**About this task:**
Count how many lines of the data include "button". The answer is that number and nothing else.

**Dataset entries:**
==========

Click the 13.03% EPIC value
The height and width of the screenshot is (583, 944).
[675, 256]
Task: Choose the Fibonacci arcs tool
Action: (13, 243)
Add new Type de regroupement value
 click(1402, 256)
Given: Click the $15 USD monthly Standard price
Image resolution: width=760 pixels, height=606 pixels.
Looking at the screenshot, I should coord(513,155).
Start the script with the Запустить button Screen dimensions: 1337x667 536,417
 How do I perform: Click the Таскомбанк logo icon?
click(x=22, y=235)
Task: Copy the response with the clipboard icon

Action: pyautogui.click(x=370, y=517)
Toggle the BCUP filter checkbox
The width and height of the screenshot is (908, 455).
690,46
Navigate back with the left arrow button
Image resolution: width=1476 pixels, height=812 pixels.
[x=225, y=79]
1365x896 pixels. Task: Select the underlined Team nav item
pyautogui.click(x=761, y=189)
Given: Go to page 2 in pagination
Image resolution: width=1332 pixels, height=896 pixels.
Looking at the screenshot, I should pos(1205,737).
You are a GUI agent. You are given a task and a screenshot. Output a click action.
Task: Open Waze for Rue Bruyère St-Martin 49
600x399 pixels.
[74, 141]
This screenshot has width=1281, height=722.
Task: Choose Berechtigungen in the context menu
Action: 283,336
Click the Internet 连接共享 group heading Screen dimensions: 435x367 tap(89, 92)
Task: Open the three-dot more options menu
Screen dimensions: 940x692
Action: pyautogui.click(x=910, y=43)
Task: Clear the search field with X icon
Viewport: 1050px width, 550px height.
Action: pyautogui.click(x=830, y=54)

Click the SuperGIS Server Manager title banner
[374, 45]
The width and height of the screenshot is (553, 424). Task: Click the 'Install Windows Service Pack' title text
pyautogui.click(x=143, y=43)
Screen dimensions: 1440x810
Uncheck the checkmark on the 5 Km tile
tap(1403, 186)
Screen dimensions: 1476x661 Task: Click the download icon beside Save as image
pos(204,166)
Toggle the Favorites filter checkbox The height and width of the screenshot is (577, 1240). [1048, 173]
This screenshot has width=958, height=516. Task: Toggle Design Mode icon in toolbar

==========

**Solved exercise:**
2